The idea for using barriers is to prevent or repel slugs from reaching the plants.
- Copper: Copper rings, mesh and tapes can be placed around individual plants to deter them, the slug will receive a bit of a shock when it comes in contact with the copper. Look for these in your local garden center.
- Egg Shells: Sprinkle a generous layer of crushed egg shells around the plant, they will give up trying to reach the plant since it’s so uncomfortable for them to get across the jagged shells.
- Diatomaceous Earth: A natural solution for insects of all kinds (ants, snails, etc.). Sprinkle diatomaceous earth on top of soil around plants with pest infestations. Reapply if it gets wet. Also mentioned in Natural Pesticides: Recipes & Tips.
Set out bait or traps to lure them.
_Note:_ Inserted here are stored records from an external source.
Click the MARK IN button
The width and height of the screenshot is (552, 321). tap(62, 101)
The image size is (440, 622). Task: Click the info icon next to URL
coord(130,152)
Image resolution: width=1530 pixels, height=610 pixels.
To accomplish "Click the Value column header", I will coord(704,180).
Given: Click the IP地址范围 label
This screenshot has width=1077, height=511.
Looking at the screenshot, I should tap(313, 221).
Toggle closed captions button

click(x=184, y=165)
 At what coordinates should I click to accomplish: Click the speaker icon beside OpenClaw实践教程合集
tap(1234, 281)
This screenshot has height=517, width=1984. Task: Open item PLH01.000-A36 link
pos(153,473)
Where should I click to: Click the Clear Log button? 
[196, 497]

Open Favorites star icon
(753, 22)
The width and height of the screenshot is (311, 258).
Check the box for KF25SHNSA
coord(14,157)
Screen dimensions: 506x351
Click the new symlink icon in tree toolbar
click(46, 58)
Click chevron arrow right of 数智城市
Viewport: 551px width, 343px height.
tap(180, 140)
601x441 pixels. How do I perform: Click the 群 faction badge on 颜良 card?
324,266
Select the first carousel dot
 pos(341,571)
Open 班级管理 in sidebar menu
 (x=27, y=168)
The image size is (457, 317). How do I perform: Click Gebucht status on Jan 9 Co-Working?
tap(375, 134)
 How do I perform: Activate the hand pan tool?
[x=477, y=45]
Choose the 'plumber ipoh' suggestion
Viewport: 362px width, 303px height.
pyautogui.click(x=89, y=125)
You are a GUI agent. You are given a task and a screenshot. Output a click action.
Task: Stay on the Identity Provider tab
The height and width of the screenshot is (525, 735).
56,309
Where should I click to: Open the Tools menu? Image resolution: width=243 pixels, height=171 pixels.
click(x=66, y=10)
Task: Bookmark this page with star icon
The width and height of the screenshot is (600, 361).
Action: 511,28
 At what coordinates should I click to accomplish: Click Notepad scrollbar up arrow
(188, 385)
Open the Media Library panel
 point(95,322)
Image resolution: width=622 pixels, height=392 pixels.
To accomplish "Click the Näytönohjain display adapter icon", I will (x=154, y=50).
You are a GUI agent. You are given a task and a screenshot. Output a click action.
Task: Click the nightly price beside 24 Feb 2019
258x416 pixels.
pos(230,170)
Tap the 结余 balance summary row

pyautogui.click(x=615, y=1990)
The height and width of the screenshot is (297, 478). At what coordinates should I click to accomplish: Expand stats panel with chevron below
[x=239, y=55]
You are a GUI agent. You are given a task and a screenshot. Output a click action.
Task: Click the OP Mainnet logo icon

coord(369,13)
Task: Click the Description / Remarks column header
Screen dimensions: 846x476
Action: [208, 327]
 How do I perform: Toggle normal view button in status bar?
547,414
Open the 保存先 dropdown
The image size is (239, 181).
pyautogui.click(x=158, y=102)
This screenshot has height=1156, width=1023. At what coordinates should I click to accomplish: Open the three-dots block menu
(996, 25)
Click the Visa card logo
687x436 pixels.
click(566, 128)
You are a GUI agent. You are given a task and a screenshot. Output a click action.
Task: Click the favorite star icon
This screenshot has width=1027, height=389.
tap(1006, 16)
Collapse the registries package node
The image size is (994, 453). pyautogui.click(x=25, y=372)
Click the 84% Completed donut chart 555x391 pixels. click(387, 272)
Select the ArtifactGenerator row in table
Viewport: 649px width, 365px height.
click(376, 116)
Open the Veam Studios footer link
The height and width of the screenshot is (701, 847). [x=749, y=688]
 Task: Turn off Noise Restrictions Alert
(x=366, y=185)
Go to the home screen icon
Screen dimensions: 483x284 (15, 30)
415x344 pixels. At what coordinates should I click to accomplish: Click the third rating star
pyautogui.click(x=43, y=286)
Some of the traps will kill them (by drowning) while others will just collect them for you to dispose of, some methods of disposal:
- Submerse them in boiling water
- Douse them heavily with salt or plop them in very salty water
- Drop them in a pail of very soapy water
What not to do: toss them over the fence into the neighbor’s garden–that’s bad mojo!
- Beer: Bury a small dish or plastic container up to its rim so it’s level with the top of the ground. Fill with beer in the early evening and check in the morning–the dish should be full of slugs. Empty the bowl and replenish each night. Change beer every 24 hours to be effective. Some find it more successful to add a bit of molasses to the beer.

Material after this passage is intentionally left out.